▶ _FRAGMENTO_:
==============================

Muchas veces, leyendo los “Evangelios de la infancia”, nos preguntamos por qué Dios no intervino directa y claramente. Pero Dios actúa a través de eventos y personas. José era el hombre por medio del cual Dios se ocupó de los comienzos de la historia de la redención. Él era el verdadero “milagro” con el que Dios salvó al Niño y a su madre. El cielo intervino confiando en la valentía creadora de este hombre, que cuando llegó a Belén y no encontró un lugar donde María pudiera dar a luz, se instaló en un establo y lo arregló hasta convertirlo en un lugar lo más acogedor posible para el Hijo de Dios que venía al mundo (cf. Lc 2,6-7). Ante el peligro inminente de Herodes, que quería matar al Niño, José fue alertado una vez más en un sueño para protegerlo, y en medio de la noche organizó la huida a Egipto (cf. Mt 2,13-14).
De una lectura superficial de estos relatos se tiene siempre la impresión de que el mundo esté a merced de los fuertes y de los poderosos, pero la “buena noticia” del Evangelio consiste en mostrar cómo, a pesar de la arrogancia y la violencia de los gobernantes terrenales, Dios siempre encuentra un camino para cumplir su plan de salvación. Incluso nuestra vida parece a veces que está en manos de fuerzas superiores, pero el Evangelio nos dice que Dios siempre logra salvar lo que es importante, con la condición de que tengamos la misma valentía creativa del carpintero de Nazaret, que sabía transformar un problema en una oportunidad, anteponiendo siempre la confianza en la Providencia.
Si a veces pareciera que Dios no nos ayuda, no significa que nos haya abandonado, sino que confía en nosotros, en lo que podemos planear, inventar, encontrar.
Es la misma valentía creativa que mostraron los amigos del paralítico que, para presentarlo a Jesús, lo bajaron del techo (cf. Lc 5,17-26). La dificultad no detuvo la audacia y la obstinación de esos amigos. Ellos estaban convencidos de que Jesús podía curar al enfermo y «como no pudieron introducirlo por causa de la multitud, subieron a lo alto de la casa y lo hicieron bajar en la camilla a través de las tejas, y lo colocaron en medio de la gente frente a Jesús. Jesús, al ver la fe de ellos, le dijo al paralítico: “¡Hombre, tus pecados quedan perdonados!”» (vv. 19-20). Jesús reconoció la fe creativa con la que esos hombres trataron de traerle a su amigo enfermo.
El Evangelio no da ninguna información sobre el tiempo en que María, José y el Niño permanecieron en Egipto. Sin embargo, lo que es cierto es que habrán tenido necesidad de comer, de encontrar una casa, un trabajo. No hace falta mucha imaginación para llenar el silencio del Evangelio a este respecto. La Sagrada Familia tuvo que afrontar problemas concretos como todas las demás familias, como muchos de nuestros hermanos y hermanas migrantes que incluso hoy arriesgan sus vidas forzados por las adversidades y el hambre. A este respecto, creo que san José sea realmente un santo patrono especial para todos aquellos que tienen que dejar su tierra a causa de la guerra, el odio, la persecución y la miseria.

==============================

▶ _DATOS DEL EJERCICIO_:
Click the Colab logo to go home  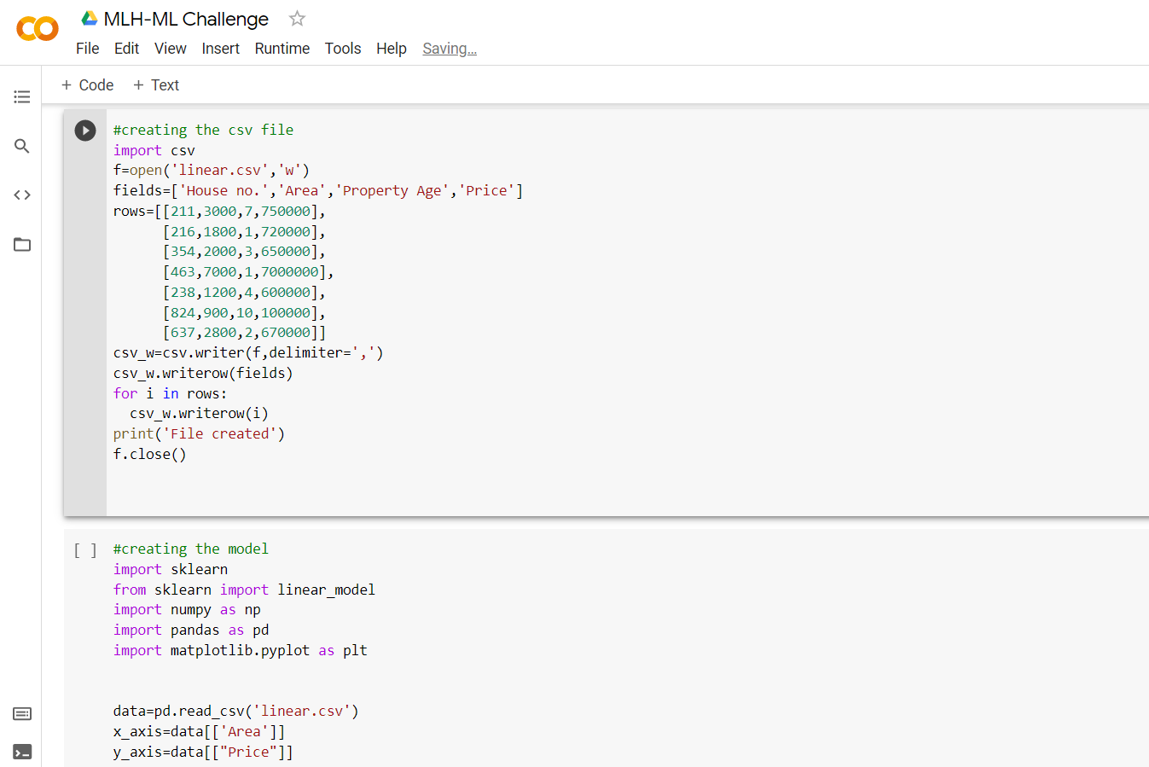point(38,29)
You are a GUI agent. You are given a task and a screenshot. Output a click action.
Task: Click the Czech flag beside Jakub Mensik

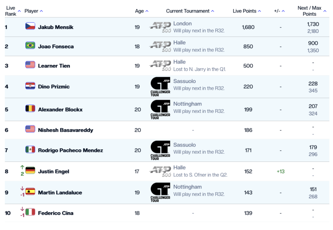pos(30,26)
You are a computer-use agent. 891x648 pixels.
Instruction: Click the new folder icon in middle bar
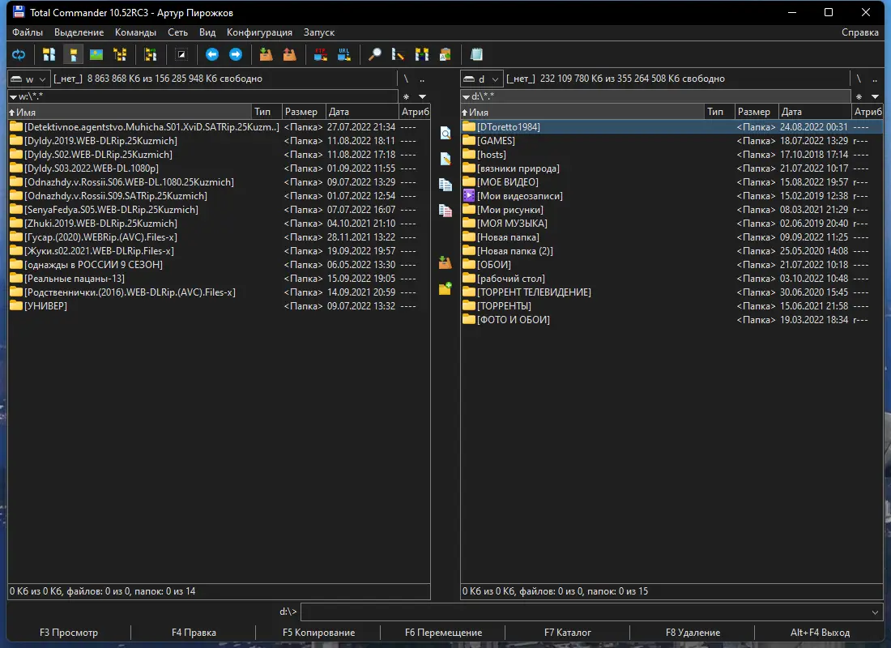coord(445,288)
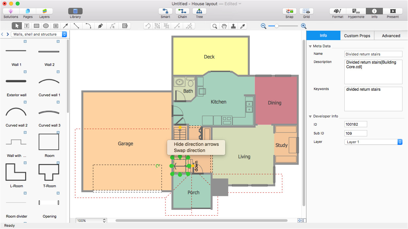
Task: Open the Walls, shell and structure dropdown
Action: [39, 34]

==============================

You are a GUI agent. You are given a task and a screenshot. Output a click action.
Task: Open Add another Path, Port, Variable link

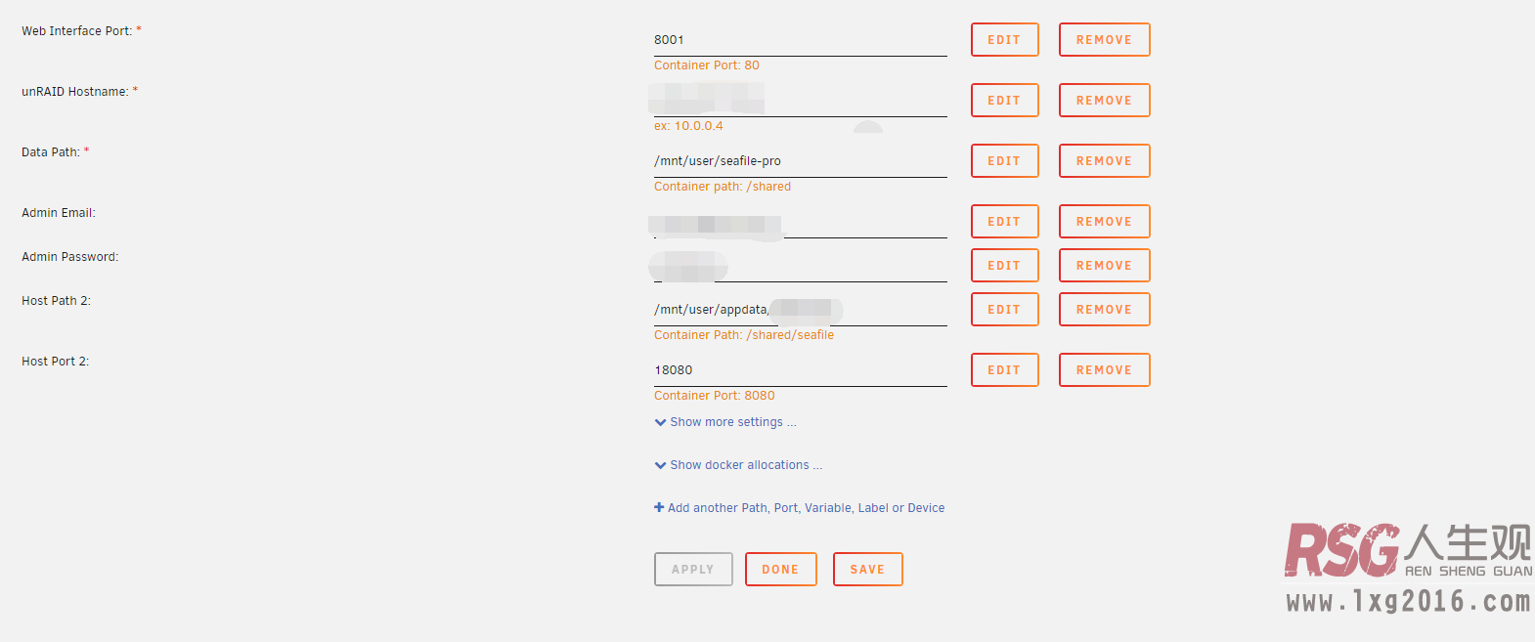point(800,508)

==============================

▶ _OBJETIVO DE LA TAREA_: En el fragmento sobre san José, ¿qué hizo José cuando llegó a Belén y no encontró un lugar donde María pudiera dar a luz? El listado no hace falta para resolver la tarea.

▶ _TAREA RESUELTA_: Se instaló en un establo y lo arregló hasta convertirlo en un lugar lo más acogedor posible para el Hijo de Dios.